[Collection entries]
________________________________________

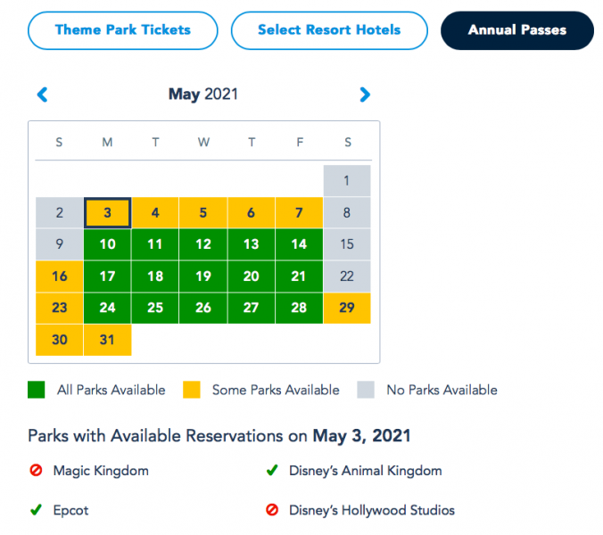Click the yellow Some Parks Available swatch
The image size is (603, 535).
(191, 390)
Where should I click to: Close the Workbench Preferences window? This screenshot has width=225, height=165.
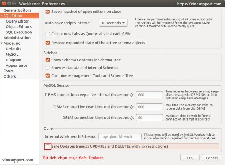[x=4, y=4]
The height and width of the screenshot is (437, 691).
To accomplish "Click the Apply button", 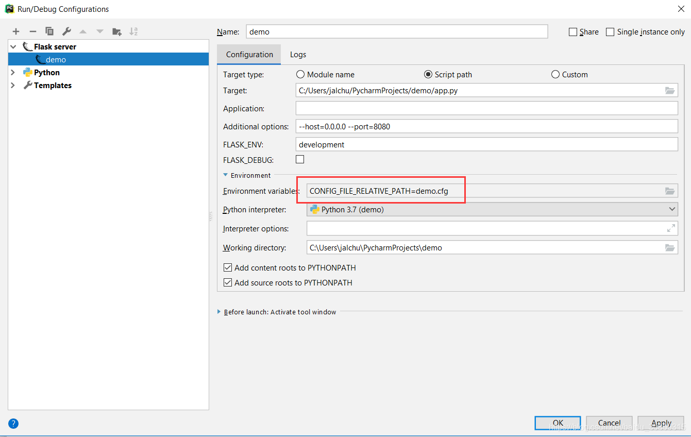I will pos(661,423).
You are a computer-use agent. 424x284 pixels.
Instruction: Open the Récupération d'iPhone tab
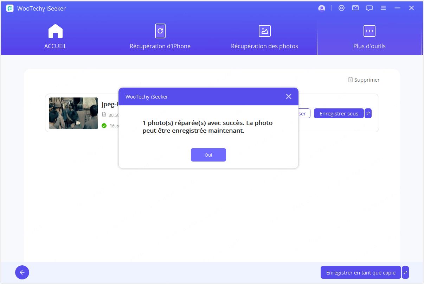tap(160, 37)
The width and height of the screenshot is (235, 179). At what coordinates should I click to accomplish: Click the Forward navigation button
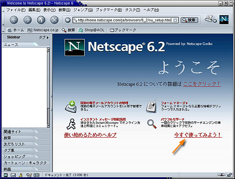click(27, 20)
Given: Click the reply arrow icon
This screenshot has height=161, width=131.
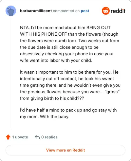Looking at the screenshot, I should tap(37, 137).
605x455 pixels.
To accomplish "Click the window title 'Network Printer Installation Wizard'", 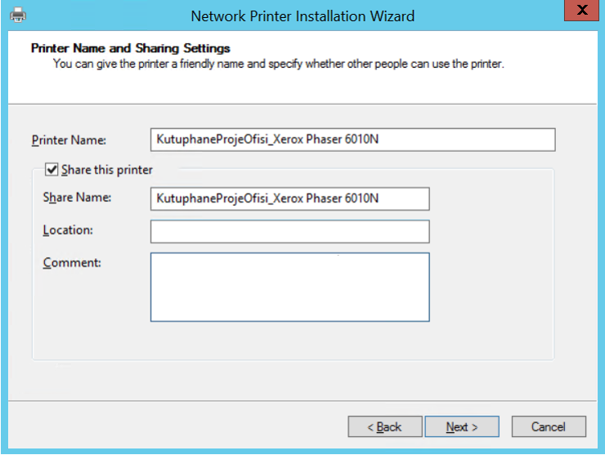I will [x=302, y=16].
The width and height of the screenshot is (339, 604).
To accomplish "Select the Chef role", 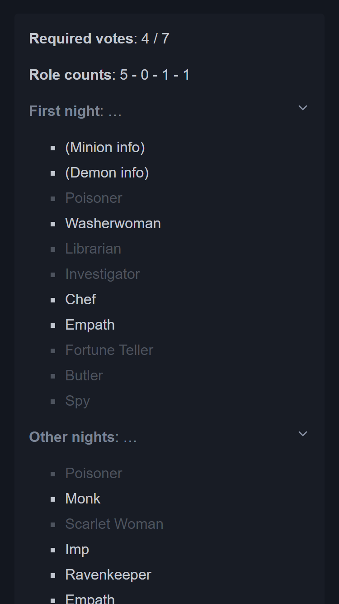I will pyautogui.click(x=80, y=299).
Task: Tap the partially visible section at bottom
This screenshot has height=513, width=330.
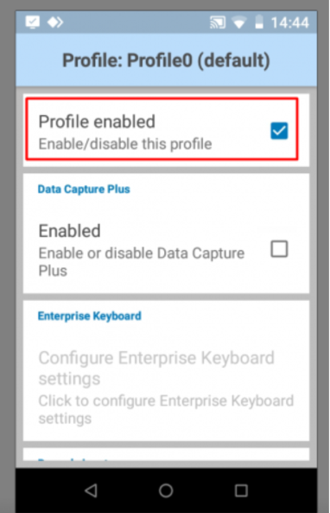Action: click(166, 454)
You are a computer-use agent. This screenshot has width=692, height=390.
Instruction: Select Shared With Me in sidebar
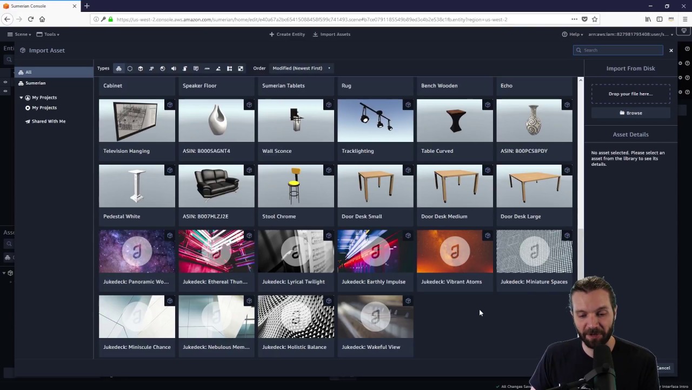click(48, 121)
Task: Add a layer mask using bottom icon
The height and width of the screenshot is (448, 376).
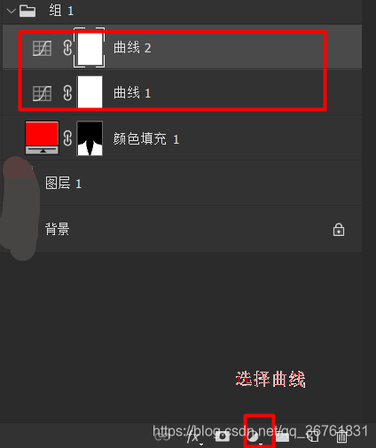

________________________________________

**EXERCISE GOAL**
Return, from the entries, each line that holds "Task".

**SOLUTION TO THE PROBLEM**
Task: Tap the partially visible section at bottom
Task: Add a layer mask using bottom icon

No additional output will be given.